L’Iran è una terra di grandi contrasti e raramente chi vi si avvicina non ne rimane affascinato e conquistato. Entusiasmarsi per l’Iran è facile, bastano un albero che si erge maestoso e solitario in una spianata abbacinata dalla luce, il riflesso del sole che accende i colori di una cupola maiolicata, due ragazze che ti sorridono per la strada chiedendoti da dove vieni e che cosa pensi del loro Paese. A questo proposito, sottolinerei che la popolazione iraniana è totalmente diversa da quella forgiata nell’immaginario collettivo in queste decadi, un’immagine negativa plasmata e alimentata da una intensa campagna di stampo iranofobico dettata dalla realpolitik americana fin dai tempi di Carter, ma acuitasi sotto i Bush e ora ricominciata con Trump. Tutti i visitatori hanno riscontrato gentilezza, disponibilità verso gli stranieri, ospitalità da parte di una società estremamente avanzata e sofisticata.

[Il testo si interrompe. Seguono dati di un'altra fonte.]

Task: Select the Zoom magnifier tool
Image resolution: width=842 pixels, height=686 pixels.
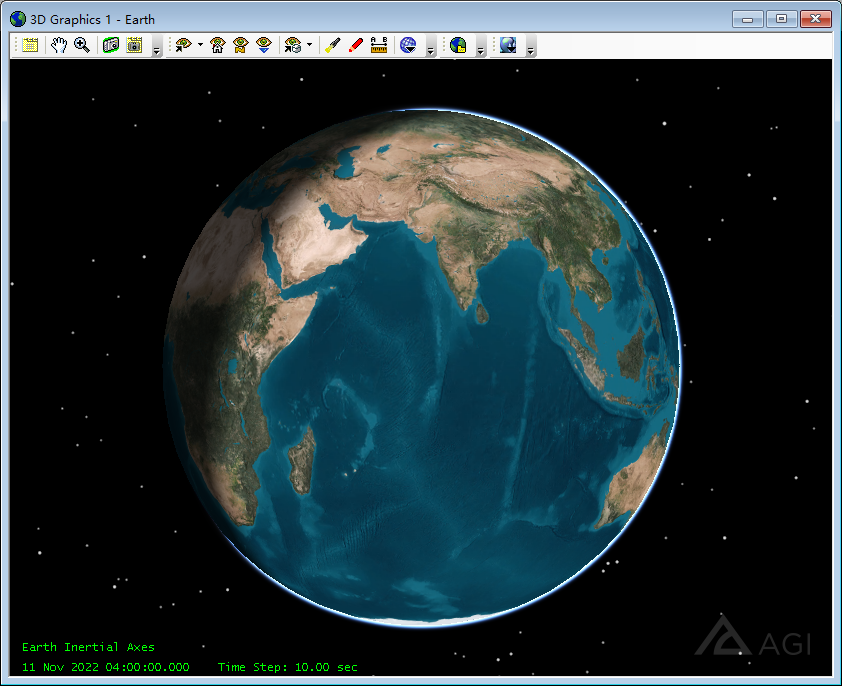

In Iran vive una forte minoranza araba sunnita: com’è la convivenza con gli sciiti?
Nel sud dell’Iran, dove sunniti e sciiti vivono insieme, non si ha certo l’impressione di due comunità in conflitto, molti iraniani che vivono nel sud dell’Iran mi hanno confessato che non ci sono problemi fra sunniti e sciiti locali. ora però vedremo se la situazione internazionale e i recenti avvenimento (gli atti di terrorismo a Tehran) non provocheranno strascichi negativi a questa convivenza.
Le recenti elezioni presidenziali hanno visto la riconferma del “moderato” Rouhani: come va interpretata questa vittoria e quale sarà a Suo avviso il futuro dei rapporti tra la Repubblica islamica e l’Occidente?
Il Presidente Rouhani nel precedente mandato ha sdoganato il suo Paese riportandolo dal limbo degli “stati canaglia” al suo ruolo di interlocutore internazionale; e anche se l’accordo sul nucleare non si è ancora concluso, la serie di visite da parte di alte cariche di stati stranieri (inclusi molti europei) e la lunga teoria di aziende ed enti internazionali pronti a riprendere gli scambi commerciali e imprenditoriali con Tehran, dopo un blocco durato anni causa delle sanzioni lanciate contro l’Iran proprio a causa del suo contestatissimo programma nucleare, fanno capire come il mondo si sia -parzialmente- reso conto del ruolo cruciale e positivo che questo Paese può rivestire nell’economia del benessere in Medio Oriente e oltre. Quest’apertura politica ha riportato il turismo sull’altopiano iranico e questi due ultimi anni hanno segnato un boom nelle presenze di stranieri che hanno visitato l’Iran. Certo rimangono problemi gravissimi che il Paese deve affrontare, quali la disoccupazione, l’inflazione, il tasso d’inquinamento assai critico soprattutto nella capitale, nonché la cronica carenza di benzina e di combustibile, un paradosso in una nazione che dispone di ingenti risorse del sottosuolo.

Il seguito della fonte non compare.